And just when I thought we were getting a handle on the flies. All day long my mind has been flooded with fly quips and witty inventions (for the demise of the flies or a fly’s demise, which ever applies). As I was going around (yes, again!) with the wand of the shop vac (for hours!), I was getting a bit haughty with my newfound success at sucking up flies. I’ve learned some clever new fly catching maneuvers and have captured now hundreds and hundreds of flies. But… as they are multiplying at four or five times the rate of captures, I’m not appearing to be all that successful at my attempts to eradicate the fly population in our home.
None of the stores in town have any fly paper strips. They did, however, have this fly catching contraption that cost Wes about seven dollars… and I have discovered that he paid about 6.99 too much for the plastic bag that (after lifting the plastic housing and filling the unit with water and dispersing an extremely foul smelling solution) is hung up and then attracts flies… supposedly by the hundreds ―the bag boasts a promise that it can hold 10,000 flies. Well, that’d be a good start, here. A dozen flies have met their demise by landing on the black cylinder and falling into the cesspool in the bag. O… and the bag is decorated with flies. I’m sure this is to let the other flies know that their relatives are hoping for a visit or something.

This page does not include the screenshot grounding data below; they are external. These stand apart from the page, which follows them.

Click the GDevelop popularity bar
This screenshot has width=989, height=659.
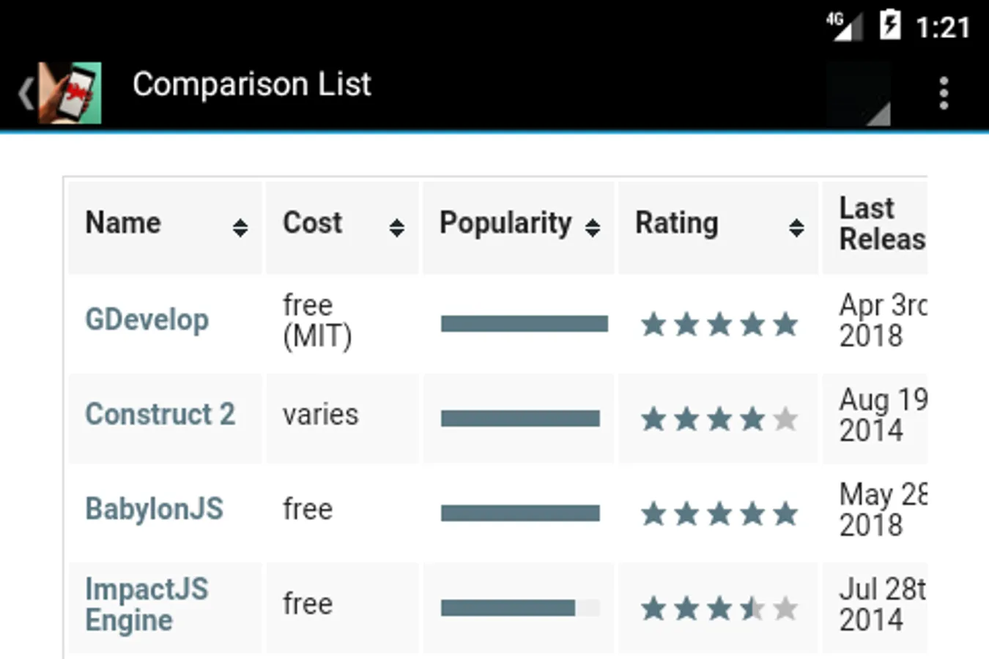[524, 324]
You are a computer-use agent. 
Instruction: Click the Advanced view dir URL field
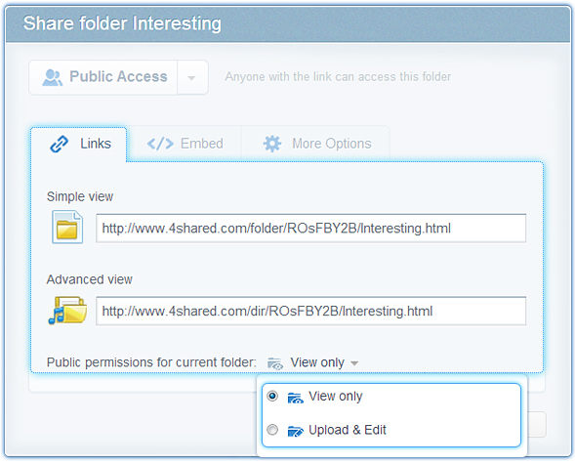pyautogui.click(x=311, y=311)
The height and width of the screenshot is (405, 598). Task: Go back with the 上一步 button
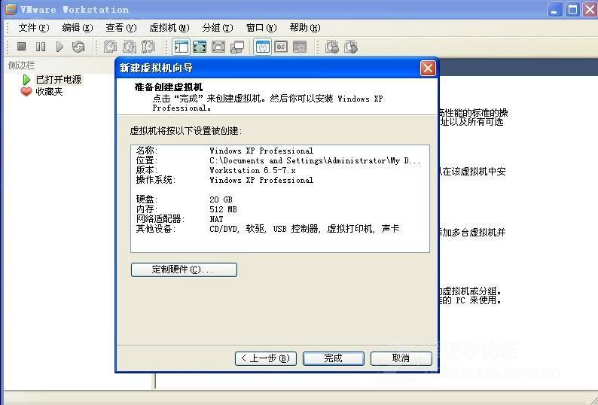tap(265, 358)
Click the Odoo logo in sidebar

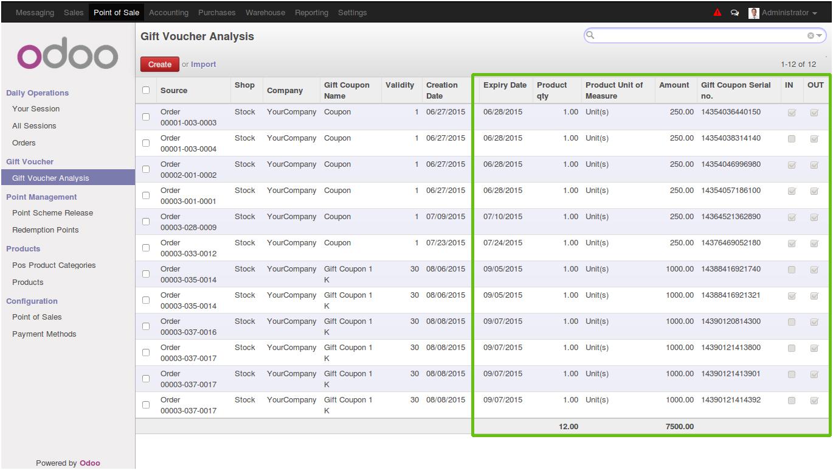67,56
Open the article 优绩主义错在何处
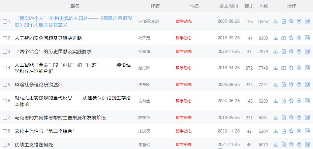The image size is (313, 149). pos(34,145)
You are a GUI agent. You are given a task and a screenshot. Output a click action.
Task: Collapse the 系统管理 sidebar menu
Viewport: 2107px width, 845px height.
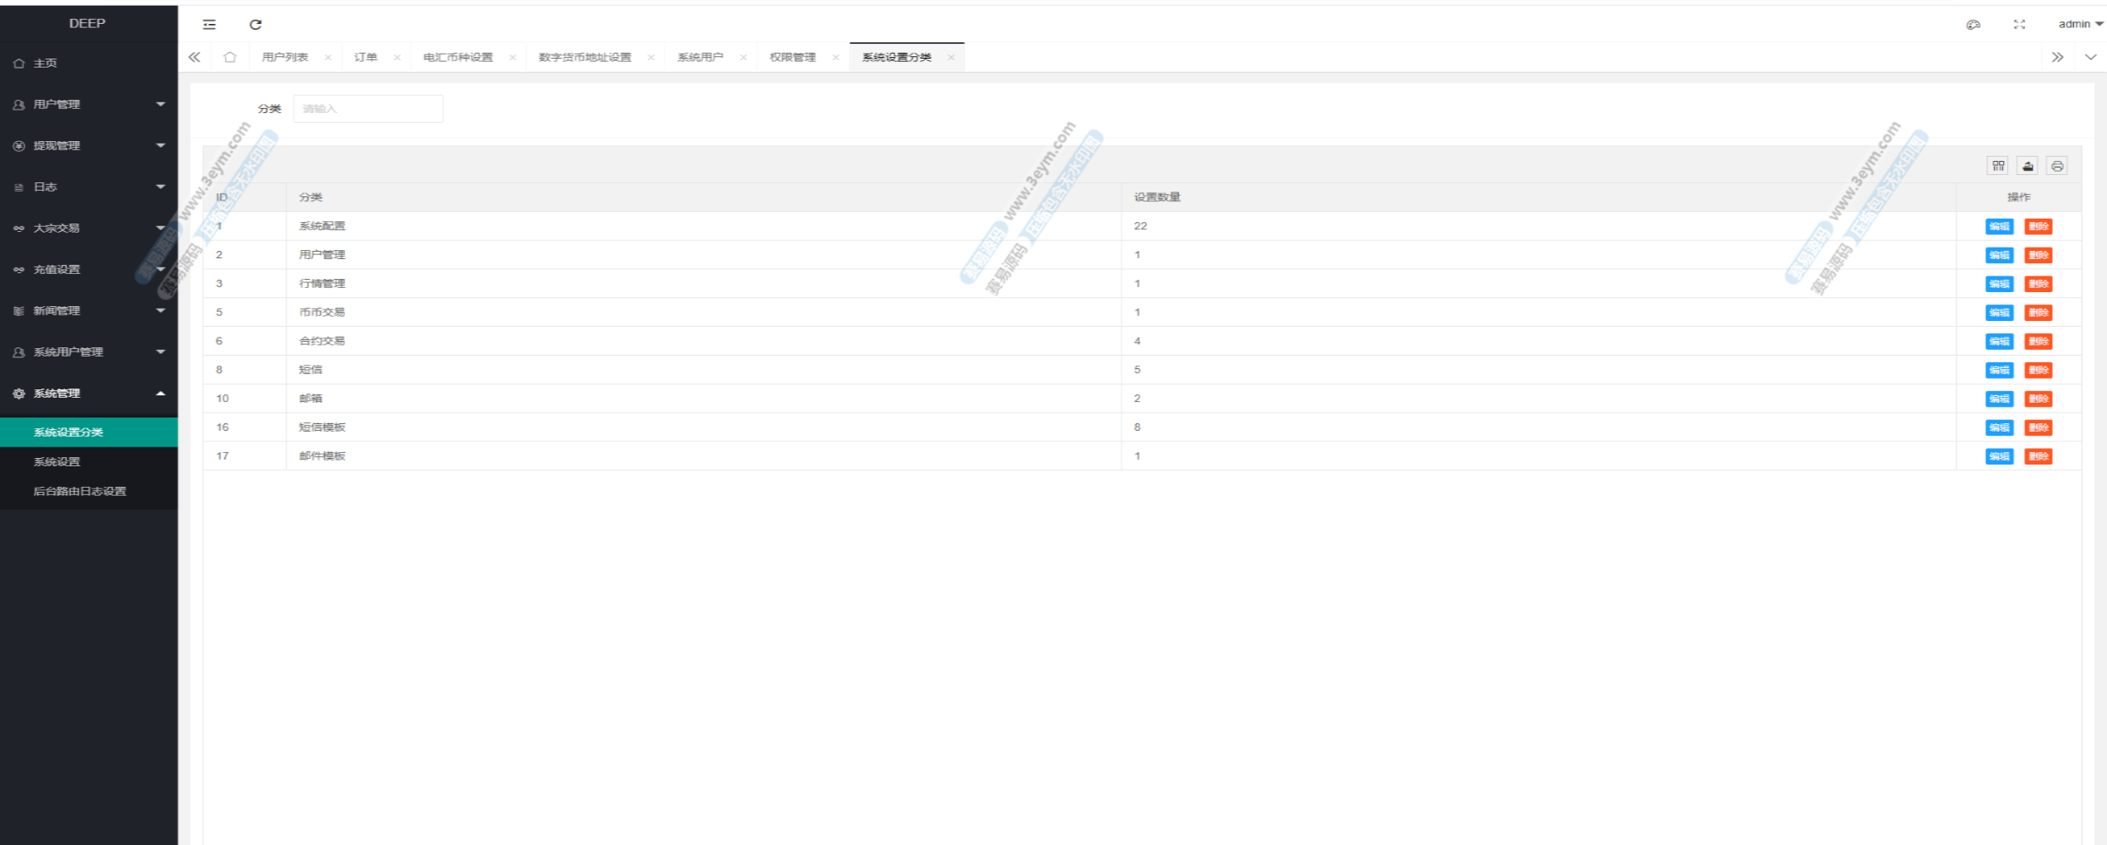coord(88,393)
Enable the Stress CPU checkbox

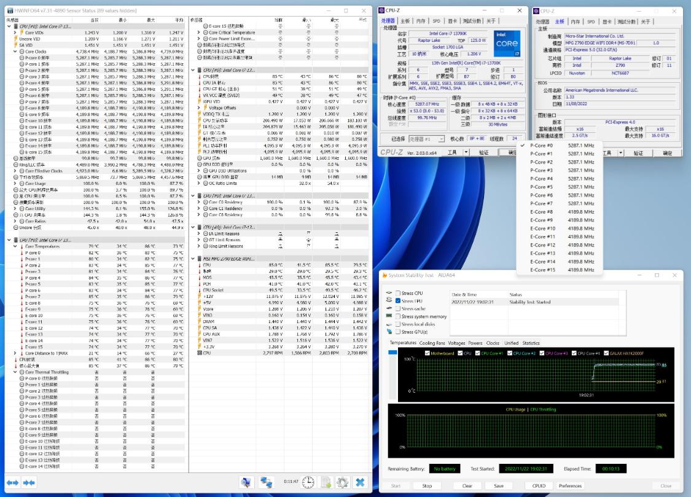(x=397, y=292)
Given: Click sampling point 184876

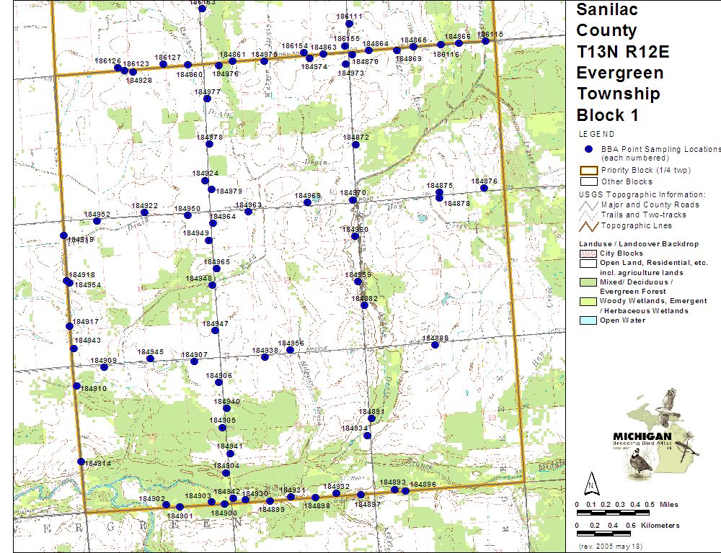Looking at the screenshot, I should [484, 188].
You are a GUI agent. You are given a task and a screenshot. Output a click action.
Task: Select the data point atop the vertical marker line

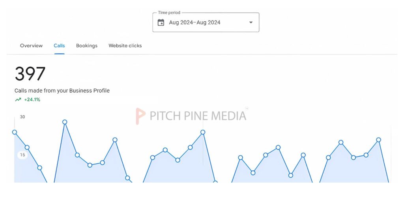pyautogui.click(x=203, y=132)
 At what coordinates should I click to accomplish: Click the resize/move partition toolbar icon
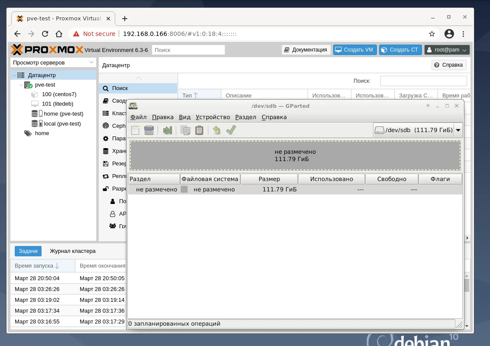click(168, 130)
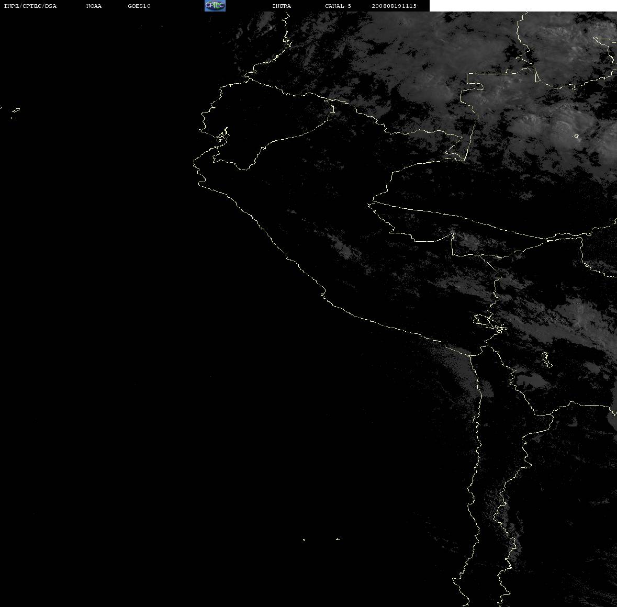This screenshot has height=607, width=617.
Task: Click the brightest cloud cluster over Brazil
Action: (x=559, y=126)
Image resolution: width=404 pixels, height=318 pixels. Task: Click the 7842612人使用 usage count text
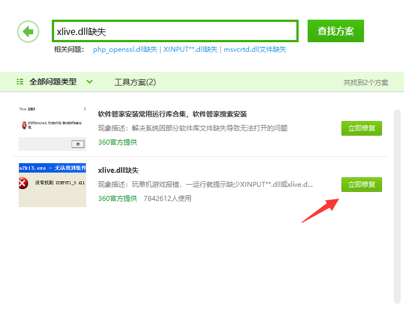click(x=167, y=199)
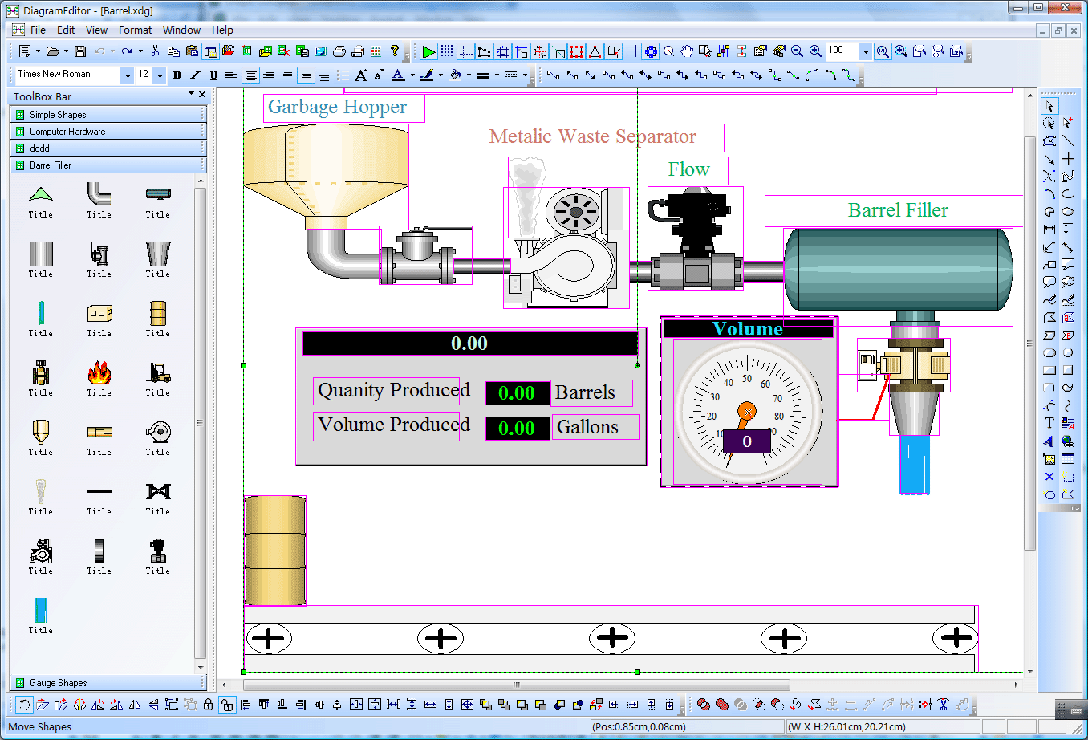Viewport: 1088px width, 740px height.
Task: Click the Save floppy disk icon
Action: click(80, 51)
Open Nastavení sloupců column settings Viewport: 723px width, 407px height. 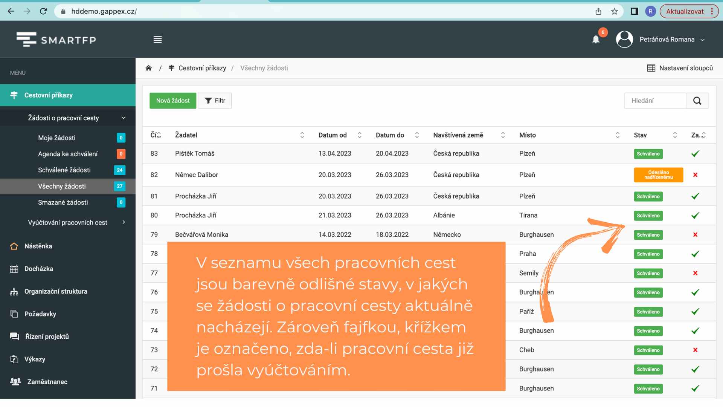[680, 68]
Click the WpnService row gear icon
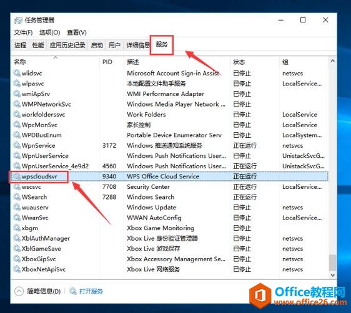This screenshot has height=313, width=351. click(17, 145)
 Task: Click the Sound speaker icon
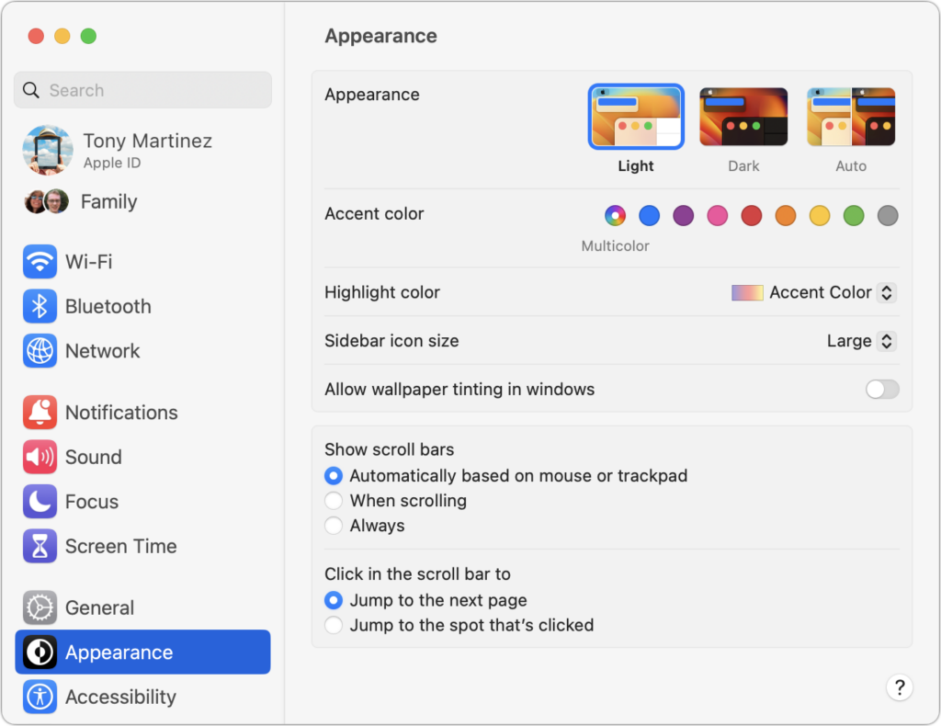pyautogui.click(x=40, y=457)

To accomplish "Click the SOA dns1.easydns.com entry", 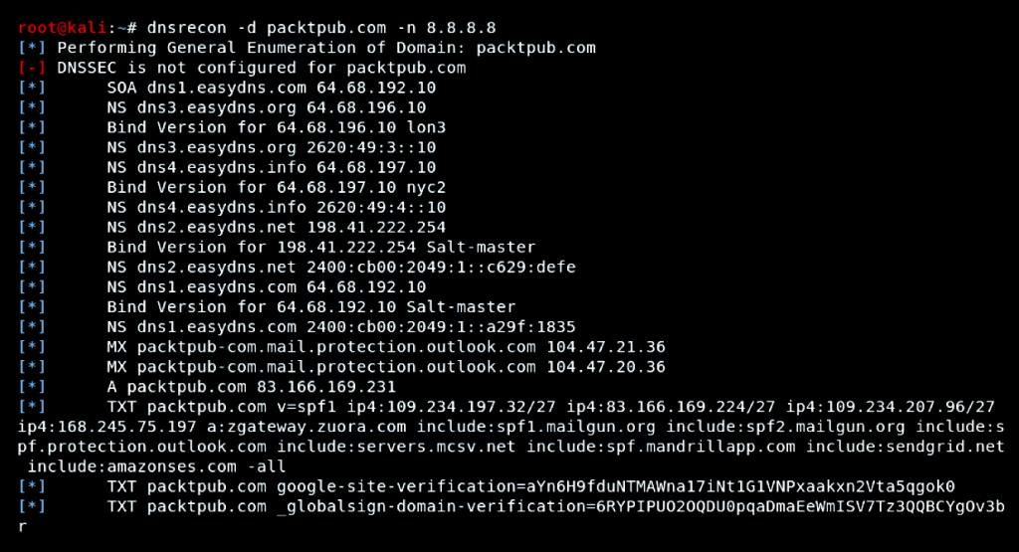I will click(272, 88).
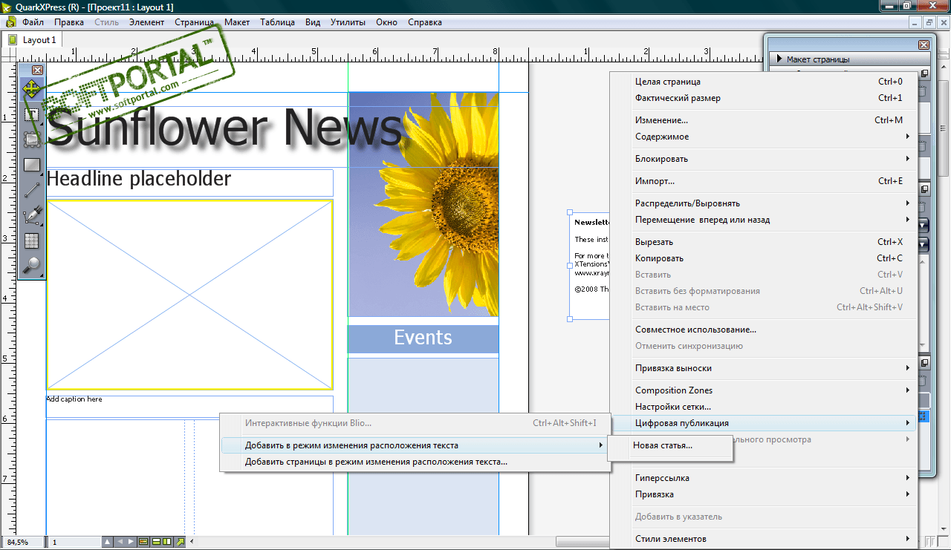Choose the Rectangle Box tool
Viewport: 951px width, 550px height.
[31, 165]
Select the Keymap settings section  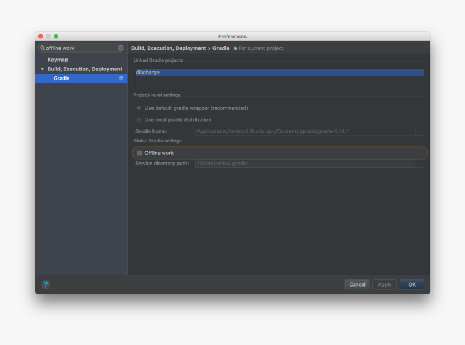coord(58,60)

In the meantime, with the silence and finesse of a skilled burglar, I’ve learned to stalk the flies in their favourite landing spots. It’s become a game to me as I stand almost motionless, wand in hand, waiting for a group of flies to land as I calmly move the wand near them. I experience a tremendous rush of satisfaction if I can get five or six flies: thwp, thwp, thwp, thwp, thwp… bonus if I get a couple of the repopulating culprits. Extra bonus points if I get both flies and cobwebs at the same time. See, I didn’t know I had cobwebs until I started poking that wand into some high corners. So, I suppose there should be seen in all of this an additional benefit. However, this benefit brings me little satisfaction as the flies multiply in ever increasing numbers throughout the day and throughout the house.
Had I been Pharaoh, I think I’d have chased the children of Israel away after the swarms of flies… no, come to think of it, it would have been even before that. The thought of frogs gives me the creeps. So I suppose I see another benefit in all of this… these flies. At least it’s not frogs!